begin EXTRACT TO READ
Great Solution: Distributed Lock with TTL
Approach
To solve the timeout issue, we can use a distributed lock implemented with an in-memory data store like Redis. When a ride request is sent to a driver, a lock is created with a unique identifier (e.g., driverId) and a TTL set to the acceptance window duration of 10 seconds. The Ride Matching Service attempts to acquire a lock on the driverId in Redis. If the lock is successfully acquired, it means no other service instance can send a ride request to the same driver until the lock expires or is released. If the driver accepts the ride within the TTL window, the Ride Matching Service updates the ride status to "accepted" in the database, and the lock is released in Redis. If the driver does not accept the ride within the TTL window, the lock in Redis expires automatically. This expiration allows the Ride Matching Service to consider the driver for new ride requests again.
Challenges
The main challenge with this approach is the system's reliance on the availability and performance of the in-memory data store for locking. This requires robust monitoring and failover strategies to ensure that the system can recover quickly from failures and that locks are not lost or corrupted. Given locks are only held for 10 seconds, this is a reasonable tradeoff as the emphemorality of the data makes it easier to recover from failures.
Locking with TTL
4) How can we ensure no ride requests are dropped during peak demand periods?
During peak demand periods, the system may receive a high volume of ride requests, which can lead to dropped requests. This is particularly problematic during special events or holidays when demand is high and the system is under stress. We also need to protect against the case where an instance of the Ride Matching Service crashes or is restarted, leading to dropped rides.
Bad Solution: First-Come, First-Served with No Queue
Approach
The simplest approach is to process ride requests as they come in without any queuing system (as is currently done in our design). This is a first-come, first-served approach and what we currently have in our high-level design.
Challenges
The main issue with this approach is that it does not scale well during high-demand periods. As the number of incoming requests increases, the system may become overwhelmed and start dropping requests, leading to a poor user experience. We can scale our ride matching service horizontally to handle more requests, but with sudden surges in demand, we may not be able to scale quickly enough to prevent dropped requests.
Additionally, if a Ride Matching Service goes down, any ride requests that were being processed by that instance would be lost. This could result in riders waiting indefinitely for a match that will never come, leading to a poor user experience and potential loss of customers. There's no built-in mechanism for request recovery or failover in this approach.
end EXTRACT TO READ
begin DATA SEGMENT
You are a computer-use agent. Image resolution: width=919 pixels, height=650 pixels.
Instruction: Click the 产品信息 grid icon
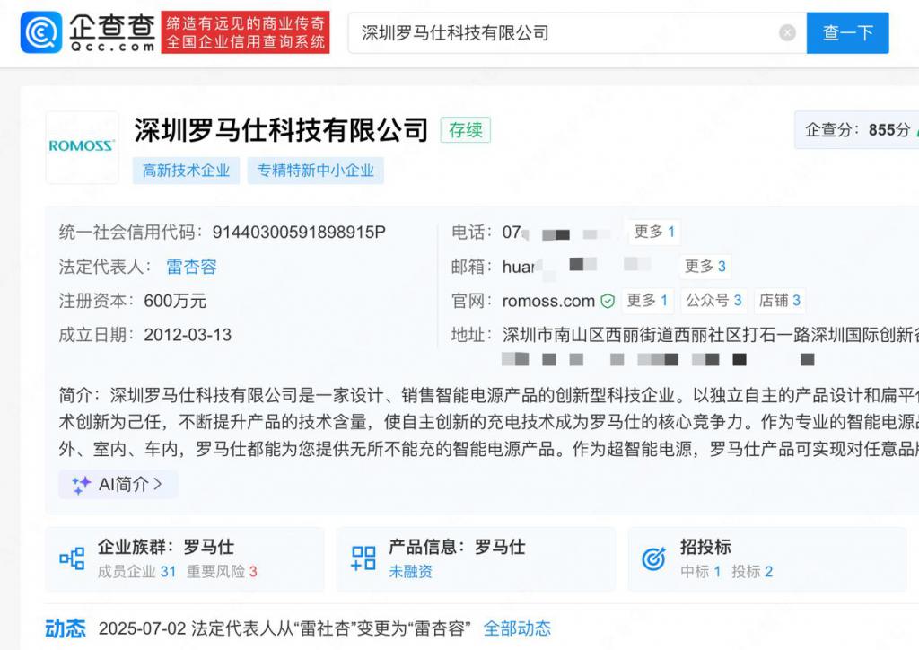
end DATA SEGMENT
**STATED TASK**
Continue the ride-matching system design text, starting right after its last sentence.

**TASK RESULT**
Great Solution: Queue with Dynamic Scaling
Approach
To address this issue, we can introduce a queueing system with dynamic scaling. When a ride request comes in, it is added to the queue. The Ride Matching Service then processes requests from the queue in a first-come, first-served manner. If the queue grows too large, the system scales horizontally by adding more instances of the Ride Matching Service to handle the increased load. This allows us to scale the system dynamically based on demand, ensuring that no requests are dropped. We can also partition the queues based on geographic regions to further improve efficiency.
We could use a distributed message queue system like Kafka, which allows us to commit the offset of the message in the queue only after we have successfully found a match. This way, if the Ride Matching Service goes down, the match request would still be in the queue, and a new instance of the service would pick it up. This approach ensures that no ride requests are lost due to service failures and provides fault tolerance to our system.
Challenges
The main challenge with this approach is the complexity of managing a queueing system. We need to ensure that the queue is scalable, fault-tolerant, and highly available. We can address this by using a managed queueing service like Amazon SQS or Kafka, which provides these capabilities out of the box. This allows us to focus on the business logic of the system without worrying about the underlying infrastructure.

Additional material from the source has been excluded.